26 Reste ce sésame de la réussite sociale que constituent les grandes écoles. De ce point de vue, l’idée selon laquelle les années d’après-guerre auraient constitué un âge d’or de notre méritocratie apparaît, au vu des statistiques, comme un mythe. Lorsque l’on compare les destinées des générations nées juste après-guerre avec celles nées au milieu des années 1960, on constate en réalité une complète stabilité de l’inégalité des chances d’accès aux grandes écoles, avec tout au long de cette période 10 % d’enfants de cadres accédant à ces prestigieuses institutions, contre 2 ou 3 % pour les enfants de classes moyennes et quasi zéro pour les enfants de « milieux populaires ». À la fin des années 1980, le système s’est entrouvert et les chances se sont légèrement égalisées grâce, en particulier, à la création de multiples « petites » grandes écoles. Pour les générations nées dans les années 1950, les enfants de cadres avaient trois à quatre fois plus de chances d’intégrer une grande école que les enfants de classes moyennes. Ce rapport tombe à deux pour les générations nées au milieu des années 1970, avec des probabilités d’accès voisines de 15 % pour les enfants de cadres et de 8 % pour les enfants des professions intermédiaires.

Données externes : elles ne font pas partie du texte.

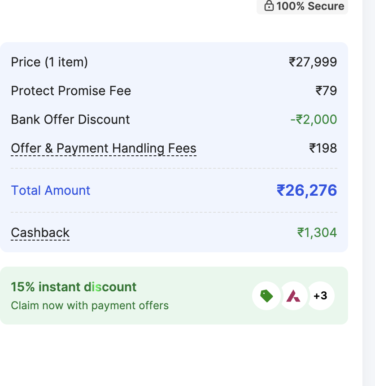
Task: Select 'Claim now with payment offers' text
Action: tap(90, 306)
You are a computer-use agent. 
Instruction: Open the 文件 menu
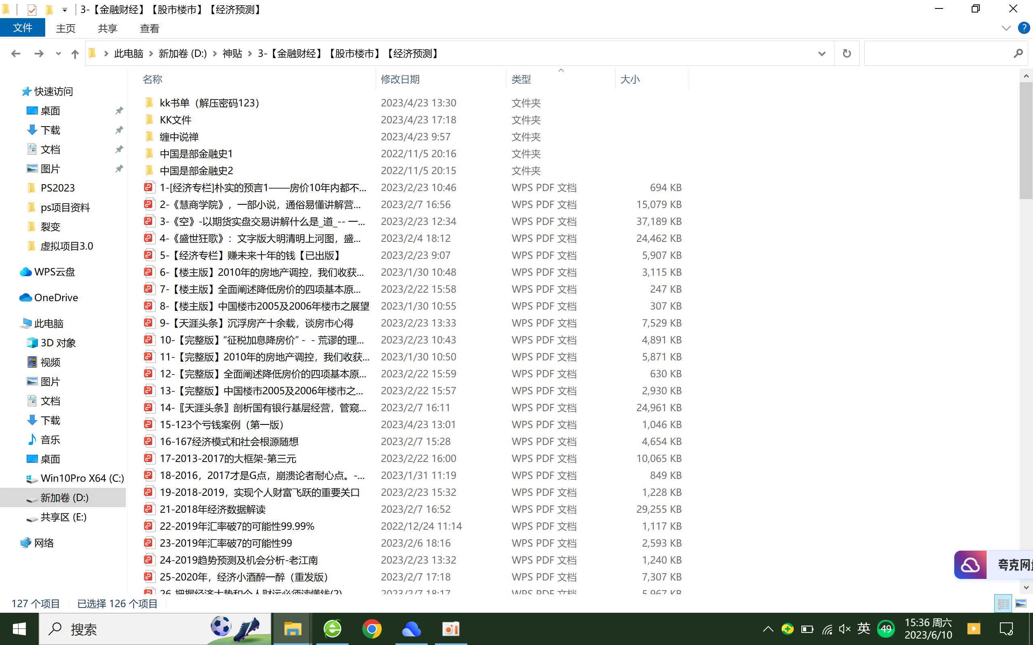(22, 28)
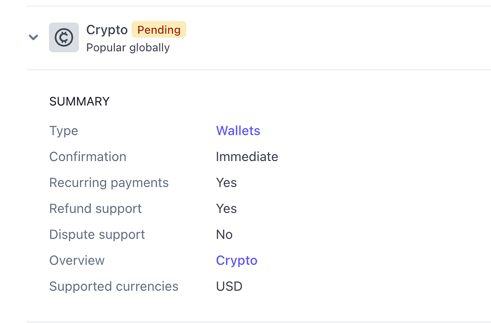Click the yellow Pending status badge

(159, 30)
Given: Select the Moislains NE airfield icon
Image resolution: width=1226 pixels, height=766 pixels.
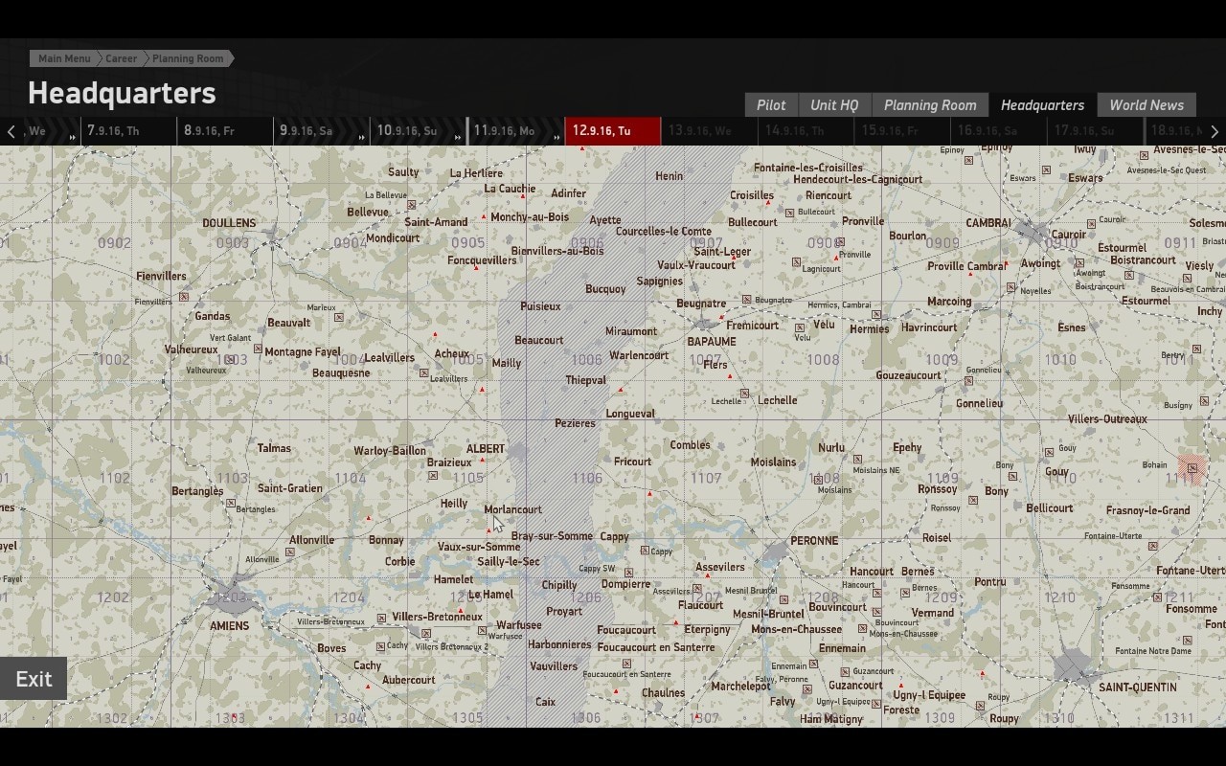Looking at the screenshot, I should [857, 459].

27 Si les inégalités d’accès à cette « élite scolaire » demeurent évidemment très élevées, elles tendent à s’atténuer progressivement plutôt qu’à se durcir. De façon plus générale, sous les effets combinés de la démocratisation scolaire et des mutations technologiques favorables aux emplois qualifiés, la situation des enfants des classes moyennes a eu finalement tendance à s’améliorer, tant vis-à-vis des enfants des autres milieux sociaux que vis-à-vis de leurs propres parents. Les descendants des classes moyennes nées au début des années 1970 (et ayant eu trente ans au début des années 2000) sont ainsi plus souvent en situation d’ascension sociale (et moins souvent en situation de déclassement social) par rapport à leurs parents que leurs homologues nés vingt ans plus tôt.
28 Le lieu commun selon lequel la défiance des classes moyennes et populaires vis-à-vis des institutions et, en premier lieu, de l’école, serait due à des promesses non tenues ne résiste donc pas vraiment à l’examen. Le malaise, si malaise il y a, ne provient donc pas d’une détérioration de la valeur des diplômes acquis mais bien plutôt de la persistance de formes archaïques d’inégalité à l’école et sur le marché du travail. De fait, les enfants des classes moyennes demeurent non seulement désavantagés dans l’accès aux filières scolaires d’élites (classes préparatoires, grandes écoles), mais désavantagés également par la suite sur le marché du travail face aux diplômés issus des classes sociales supérieures, bénéficiant de meilleurs réseaux pour l’accès aux meilleurs emplois. Un enfant de cadre échouant dans ses études supérieures conserve, par la suite, à peu près autant de chance de devenir cadre qu’un enfant de profession intermédiaire ayant décroché un diplôme du supérieur.
Proportion de titulaires d’un diplôme supérieur à bac+2, par cohorte de naissance et origine sociale
Proportion de titulaires d’un diplôme supérieur à bac+2, par cohorte de naissance et origine sociale
Le maintien des distances dans le cadre d’une mosaïque des territoires
29 Le quartier de résidence demeure une source essentielle de statut social. Selon ses revenus, chacun cherche à rejoindre puis à rester dans le meilleur quartier possible pour lui-même et pour ses proches. L’espace résidentiel est façonné par l’âpreté de cette concurrence pour les quartiers perçus comme les plus sûrs et les mieux fréquentés. Entre la fin des années 1990 et celle des années 2000, les prix du logement ont progressé en France, en euros constants, de 9 % l’an, soit deux fois plus rapidement que le revenu disponible des ménages et six fois plus vite que les prix à la consommation [7] . On aurait pu imaginer qu’une telle flambée des prix de l’immobilier, particulièrement nette en Île-de-France, se serait traduite pour les classes moyennes par un déclassement résidentiel, par une relégation loin des centres-villes, à proximité des cités populaires.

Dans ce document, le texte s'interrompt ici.